> WORK INSTRUCTION A
Reproduce the part of the heatmap excerpt between "To fix those" and "set_names(samples$sampleName)", inclusive.
> WORK INSTRUCTION B
Answer these questions from the heatmap excerpt:
(i) Which function, called inside pheatmap, turns values from samples into a names vector?
(ii) Which package provides viridis_pal()?
(iii) What must be supplied after viridis_pal(option = "magma"), given that it returns another function?

> PAGE EXTRACT
■ ■ ■

To fix those sample names, we could’ve done a pivot_longer() then left_join(samples) followed by a pivot_wider(), but that’s probably a bit to complex. pheatmap() allows us to provide names as a names vector. We can get this from samples using a call to set_names() inside pheatmap

topTable %>%
  slice(1:20) %>%
  select(starts_with("gene")) %>%
  left_join(logCPM) %>%
  select(-gene_id) %>%
  as.data.frame() %>%
  column_to_rownames("gene_name") %>%
  as.matrix() %>%
  pheatmap(
    labels_col = samples$shortName %>%
      set_names(samples$sampleName)
  )

Now change the colour to a viridis pallet using the argument color = viridis_pal(option = "magma")(100) inside the call to pheatmap(). This function comes from the scales package, so we’ll need to load that in our packages chunk. The function viridis_pal() is a strange function that returns another function, so this is why we need to supply (100) after that. (Just trust me on that one). Now we have a scale that looks pretty much like or previous one, but we have samples and genes clustered nicely.

■ ■ ■

> RECORDS SHOWN
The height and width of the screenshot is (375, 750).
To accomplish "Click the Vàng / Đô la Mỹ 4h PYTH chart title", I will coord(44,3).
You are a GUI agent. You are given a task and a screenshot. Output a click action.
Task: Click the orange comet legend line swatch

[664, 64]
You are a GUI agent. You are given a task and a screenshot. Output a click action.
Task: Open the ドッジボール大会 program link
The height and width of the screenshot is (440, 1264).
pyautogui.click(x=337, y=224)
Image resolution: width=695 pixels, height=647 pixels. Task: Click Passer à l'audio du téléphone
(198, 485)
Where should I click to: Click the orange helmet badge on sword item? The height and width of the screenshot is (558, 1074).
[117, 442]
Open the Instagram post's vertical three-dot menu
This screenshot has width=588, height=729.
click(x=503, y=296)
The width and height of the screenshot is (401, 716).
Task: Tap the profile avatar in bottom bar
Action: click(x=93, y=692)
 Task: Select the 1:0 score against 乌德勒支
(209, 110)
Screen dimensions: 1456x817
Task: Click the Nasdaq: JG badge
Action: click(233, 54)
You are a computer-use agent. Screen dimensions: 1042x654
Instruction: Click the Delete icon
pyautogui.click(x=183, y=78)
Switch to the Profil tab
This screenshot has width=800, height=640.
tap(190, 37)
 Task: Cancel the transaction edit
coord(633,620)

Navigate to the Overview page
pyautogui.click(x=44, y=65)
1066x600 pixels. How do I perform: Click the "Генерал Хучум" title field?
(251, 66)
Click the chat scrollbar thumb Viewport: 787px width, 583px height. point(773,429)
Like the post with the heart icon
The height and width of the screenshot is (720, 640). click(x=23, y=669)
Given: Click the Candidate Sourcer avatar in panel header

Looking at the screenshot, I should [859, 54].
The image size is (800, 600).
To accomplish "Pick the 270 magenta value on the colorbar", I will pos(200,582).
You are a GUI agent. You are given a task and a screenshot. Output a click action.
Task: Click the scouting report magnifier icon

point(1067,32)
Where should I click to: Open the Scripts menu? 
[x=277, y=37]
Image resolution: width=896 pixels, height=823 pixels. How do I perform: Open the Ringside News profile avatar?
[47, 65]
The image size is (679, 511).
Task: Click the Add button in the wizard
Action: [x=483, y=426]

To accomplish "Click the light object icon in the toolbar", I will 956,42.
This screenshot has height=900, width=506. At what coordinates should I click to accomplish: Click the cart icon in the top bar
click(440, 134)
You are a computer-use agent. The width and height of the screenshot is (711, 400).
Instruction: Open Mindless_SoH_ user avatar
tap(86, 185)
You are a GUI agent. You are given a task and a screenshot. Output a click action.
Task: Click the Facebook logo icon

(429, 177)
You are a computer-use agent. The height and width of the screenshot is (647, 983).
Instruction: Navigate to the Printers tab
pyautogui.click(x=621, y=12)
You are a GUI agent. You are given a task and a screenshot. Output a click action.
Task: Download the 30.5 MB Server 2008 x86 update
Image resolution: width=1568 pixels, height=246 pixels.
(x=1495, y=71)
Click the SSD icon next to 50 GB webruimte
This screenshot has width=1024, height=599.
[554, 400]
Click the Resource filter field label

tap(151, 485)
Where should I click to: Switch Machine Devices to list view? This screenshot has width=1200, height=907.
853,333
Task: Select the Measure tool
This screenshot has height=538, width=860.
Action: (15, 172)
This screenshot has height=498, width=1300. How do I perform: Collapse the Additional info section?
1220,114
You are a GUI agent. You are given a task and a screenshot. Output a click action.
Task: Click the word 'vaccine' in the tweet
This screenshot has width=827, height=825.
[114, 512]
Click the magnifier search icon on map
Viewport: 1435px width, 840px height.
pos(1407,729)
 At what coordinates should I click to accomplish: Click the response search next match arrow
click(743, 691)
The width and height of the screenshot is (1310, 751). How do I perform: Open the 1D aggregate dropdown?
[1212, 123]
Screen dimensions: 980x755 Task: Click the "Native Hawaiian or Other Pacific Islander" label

■ ■ ■

> RESULT A
To fix those sample names, we could’ve done a pivot_longer() then left_join(samples) followed by a pivot_wider(), but that’s probably a bit to complex. pheatmap() allows us to provide names as a names vector. We can get this from samples using a call to set_names() inside pheatmap

topTable %>%
  slice(1:20) %>%
  select(starts_with("gene")) %>%
  left_join(logCPM) %>%
  select(-gene_id) %>%
  as.data.frame() %>%
  column_to_rownames("gene_name") %>%
  as.matrix() %>%
  pheatmap(
    labels_col = samples$shortName %>%
      set_names(samples$sampleName)

> RESULT B
(i) set_names()
(ii) The scales package
(iii) (100)